If China gave Asia the kite, then Korea connected to China would have received an early introduction to this pastime, and they too used the kite to a practical advantage. A Korean general once hung a lighted lantern on a large kite as a signal to his troops. Another general used a kite to carry a line conveying a cable needed to begin the building of a bridge across a river. Koreans customarily fly kites only during the first two weeks of spring but use much bigger kites than their Chinese counterparts. They also hold kite fighting contests in which two or more participants try and sever the lines of competing kite flyers. Large kites are favored in Korea, as they are in Japan as these countries surrounded by sea are subject to strong winds.

Either from China or Korea, kite flying reached Japan at an early time where it attained some religious significance. Most kite flying in Japan takes place from the ground of temples which are often situated at a higher altitude to other buildings. An old belief in Japan its that a kite flying above a building keeps evil spirits away. Japanese kites range from large models requiring up to 50 men to launch to miniature kites as tiny as a postage stamp. The largest kite ever built in Japan was in Narito City in 1936. Made of more than 3000 sheets of paper, it weighed nearly nine tons and required a strong wind and hundreds of men to launch. In early May, kite flying takes place more on Boy's Day than any other.

--- Activities ---
a. Rewrite the paragraph of the kite text that begins "If China gave Asia the kite" as a short bulleted list, keeping its main facts.
b. Write the next paragraph of the kite text, carrying on after its last sentence.
The records are separate from the kite text.

--- Data for analysis ---
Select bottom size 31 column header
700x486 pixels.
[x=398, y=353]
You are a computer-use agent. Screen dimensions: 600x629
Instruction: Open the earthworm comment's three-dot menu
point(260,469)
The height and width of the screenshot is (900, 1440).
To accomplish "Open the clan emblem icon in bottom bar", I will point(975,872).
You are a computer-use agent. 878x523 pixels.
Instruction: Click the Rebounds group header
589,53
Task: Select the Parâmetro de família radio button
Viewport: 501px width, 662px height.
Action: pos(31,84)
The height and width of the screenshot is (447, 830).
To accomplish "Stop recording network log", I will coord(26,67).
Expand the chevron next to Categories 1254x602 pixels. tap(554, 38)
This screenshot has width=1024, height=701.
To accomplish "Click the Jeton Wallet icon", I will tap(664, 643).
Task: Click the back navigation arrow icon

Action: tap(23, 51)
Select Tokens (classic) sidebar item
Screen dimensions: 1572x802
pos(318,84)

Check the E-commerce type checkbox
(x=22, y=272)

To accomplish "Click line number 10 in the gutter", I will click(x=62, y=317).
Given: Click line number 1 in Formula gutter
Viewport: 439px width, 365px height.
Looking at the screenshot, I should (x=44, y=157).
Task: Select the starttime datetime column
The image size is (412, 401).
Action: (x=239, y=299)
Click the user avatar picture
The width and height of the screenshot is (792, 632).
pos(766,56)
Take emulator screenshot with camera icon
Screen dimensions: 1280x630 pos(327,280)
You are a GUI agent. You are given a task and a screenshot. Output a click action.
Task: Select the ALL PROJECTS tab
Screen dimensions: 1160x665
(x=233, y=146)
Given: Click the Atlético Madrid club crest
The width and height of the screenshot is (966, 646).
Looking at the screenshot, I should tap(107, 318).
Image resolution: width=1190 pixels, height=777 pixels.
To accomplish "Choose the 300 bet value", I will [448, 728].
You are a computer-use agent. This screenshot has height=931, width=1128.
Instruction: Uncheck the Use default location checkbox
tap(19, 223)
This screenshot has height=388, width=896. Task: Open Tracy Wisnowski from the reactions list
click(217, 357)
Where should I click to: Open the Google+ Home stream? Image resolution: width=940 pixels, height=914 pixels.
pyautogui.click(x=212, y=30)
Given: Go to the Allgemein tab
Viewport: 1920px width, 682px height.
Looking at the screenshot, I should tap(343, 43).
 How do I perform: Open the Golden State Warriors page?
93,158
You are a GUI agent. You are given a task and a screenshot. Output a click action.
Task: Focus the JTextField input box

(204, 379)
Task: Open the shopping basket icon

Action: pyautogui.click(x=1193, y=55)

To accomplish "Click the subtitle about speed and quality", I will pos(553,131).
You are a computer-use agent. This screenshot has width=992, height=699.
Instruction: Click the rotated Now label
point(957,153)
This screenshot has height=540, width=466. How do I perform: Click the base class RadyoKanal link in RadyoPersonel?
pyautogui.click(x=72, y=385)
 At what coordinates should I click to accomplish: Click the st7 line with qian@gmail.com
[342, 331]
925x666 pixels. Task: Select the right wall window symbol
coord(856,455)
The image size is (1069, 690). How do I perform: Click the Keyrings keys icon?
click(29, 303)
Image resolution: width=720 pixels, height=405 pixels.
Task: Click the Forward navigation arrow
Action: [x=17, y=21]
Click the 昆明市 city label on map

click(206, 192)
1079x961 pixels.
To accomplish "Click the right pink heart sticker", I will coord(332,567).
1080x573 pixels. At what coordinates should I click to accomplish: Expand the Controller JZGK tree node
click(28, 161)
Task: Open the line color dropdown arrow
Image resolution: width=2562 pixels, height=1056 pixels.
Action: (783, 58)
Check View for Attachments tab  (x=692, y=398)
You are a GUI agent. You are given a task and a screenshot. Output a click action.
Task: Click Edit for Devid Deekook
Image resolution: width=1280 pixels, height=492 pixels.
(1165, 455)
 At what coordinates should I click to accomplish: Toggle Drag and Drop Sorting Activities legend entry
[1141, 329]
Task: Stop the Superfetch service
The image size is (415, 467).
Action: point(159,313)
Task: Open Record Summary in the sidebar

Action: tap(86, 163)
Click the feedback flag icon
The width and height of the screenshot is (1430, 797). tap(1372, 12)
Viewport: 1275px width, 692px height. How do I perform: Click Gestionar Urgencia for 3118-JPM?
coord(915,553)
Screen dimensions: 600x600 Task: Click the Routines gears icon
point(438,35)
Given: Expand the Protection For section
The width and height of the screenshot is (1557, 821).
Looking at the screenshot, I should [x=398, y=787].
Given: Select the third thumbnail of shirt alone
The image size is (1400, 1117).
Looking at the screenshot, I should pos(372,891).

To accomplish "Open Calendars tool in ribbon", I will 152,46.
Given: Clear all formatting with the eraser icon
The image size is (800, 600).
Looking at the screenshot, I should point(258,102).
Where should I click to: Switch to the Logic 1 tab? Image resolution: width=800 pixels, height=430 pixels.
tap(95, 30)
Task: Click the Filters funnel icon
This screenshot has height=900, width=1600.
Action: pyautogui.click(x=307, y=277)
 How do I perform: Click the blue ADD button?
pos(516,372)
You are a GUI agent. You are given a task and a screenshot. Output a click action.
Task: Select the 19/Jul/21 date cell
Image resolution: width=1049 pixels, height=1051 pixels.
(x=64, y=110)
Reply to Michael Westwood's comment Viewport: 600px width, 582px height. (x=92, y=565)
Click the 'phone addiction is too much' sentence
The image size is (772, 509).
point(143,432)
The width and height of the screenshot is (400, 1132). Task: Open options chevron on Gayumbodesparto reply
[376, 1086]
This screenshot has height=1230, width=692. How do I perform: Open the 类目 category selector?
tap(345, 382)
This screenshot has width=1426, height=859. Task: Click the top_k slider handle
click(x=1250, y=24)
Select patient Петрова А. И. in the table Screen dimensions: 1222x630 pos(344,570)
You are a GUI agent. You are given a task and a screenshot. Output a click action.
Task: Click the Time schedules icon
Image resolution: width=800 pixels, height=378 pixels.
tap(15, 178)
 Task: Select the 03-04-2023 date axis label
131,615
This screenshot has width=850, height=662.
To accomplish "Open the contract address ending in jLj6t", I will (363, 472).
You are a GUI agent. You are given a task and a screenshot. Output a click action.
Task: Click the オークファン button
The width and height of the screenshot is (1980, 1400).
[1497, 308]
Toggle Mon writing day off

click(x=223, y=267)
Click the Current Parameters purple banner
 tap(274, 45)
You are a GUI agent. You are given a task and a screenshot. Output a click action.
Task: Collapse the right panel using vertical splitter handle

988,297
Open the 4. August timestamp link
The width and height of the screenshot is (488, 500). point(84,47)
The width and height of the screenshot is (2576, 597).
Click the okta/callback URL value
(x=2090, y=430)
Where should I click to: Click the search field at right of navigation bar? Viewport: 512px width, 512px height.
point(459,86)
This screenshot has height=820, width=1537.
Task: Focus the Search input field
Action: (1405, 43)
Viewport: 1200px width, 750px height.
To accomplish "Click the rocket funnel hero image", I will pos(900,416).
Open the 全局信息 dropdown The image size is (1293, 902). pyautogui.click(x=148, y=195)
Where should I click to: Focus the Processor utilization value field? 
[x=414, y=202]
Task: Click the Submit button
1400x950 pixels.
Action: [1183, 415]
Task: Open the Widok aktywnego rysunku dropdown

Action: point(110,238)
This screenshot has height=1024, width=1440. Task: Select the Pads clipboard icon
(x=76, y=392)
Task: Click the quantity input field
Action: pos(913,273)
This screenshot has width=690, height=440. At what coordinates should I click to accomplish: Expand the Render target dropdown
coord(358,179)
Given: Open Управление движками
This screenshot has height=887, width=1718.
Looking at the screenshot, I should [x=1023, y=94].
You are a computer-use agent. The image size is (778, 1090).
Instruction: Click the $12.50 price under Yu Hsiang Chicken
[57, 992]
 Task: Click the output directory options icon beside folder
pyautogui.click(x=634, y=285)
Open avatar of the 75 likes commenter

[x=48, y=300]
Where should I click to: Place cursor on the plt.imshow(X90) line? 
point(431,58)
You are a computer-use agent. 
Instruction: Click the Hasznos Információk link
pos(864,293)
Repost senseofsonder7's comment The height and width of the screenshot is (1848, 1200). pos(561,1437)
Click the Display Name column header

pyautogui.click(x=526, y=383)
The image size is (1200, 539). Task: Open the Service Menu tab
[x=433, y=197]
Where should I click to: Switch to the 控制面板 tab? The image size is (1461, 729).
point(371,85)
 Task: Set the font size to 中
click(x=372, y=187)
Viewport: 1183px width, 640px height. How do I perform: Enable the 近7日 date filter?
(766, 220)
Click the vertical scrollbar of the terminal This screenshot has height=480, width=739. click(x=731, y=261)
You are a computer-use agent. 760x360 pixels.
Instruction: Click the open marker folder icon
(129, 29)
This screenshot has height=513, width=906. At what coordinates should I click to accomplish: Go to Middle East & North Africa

--- Results for the exercise ---
a.
- If China gave Asia the kite, Korea, connected to China, would have learned of it early, and Koreans also put kites to practical use.
- One Korean general hung a lighted lantern on a large kite to signal his troops.
- Another general used a kite to carry a line conveying a cable needed to start building a bridge across a river.
- Koreans customarily fly kites only during the first two weeks of spring, and their kites are much bigger than Chinese ones.
- They hold kite fighting contests in which participants try to cut competing flyers' lines.
- Large kites are favored in Korea, as in Japan, because these sea-surrounded countries get strong winds.

b.
In Southeast Asia, kite flying presumably derived from south China. Thailand has a long and colorful kite flying history which began in the 13th century after a king and his entire court took up the pastime. The practice gained added stature in the 17th century when the kite became instrumental in the king's suppression of  revolt in the now historical world heritage town of Ayuthaya north of Bangkok. Explosives were tied to the strings of huge "male" kites called chulas and flown over the town, burning houses and wreaking such havoc that the rebels surrendered. The chula these days resembles an elongated star, and is used in contests against the smaller pakpao, or "female" kite in the battle of the sexes where opposing kites attempt to pull the other down into either male or female territory. These matches are arranged by the Thai Sports Association and held in Bangkok's Pra Mane grounds opposite the Royal Palace.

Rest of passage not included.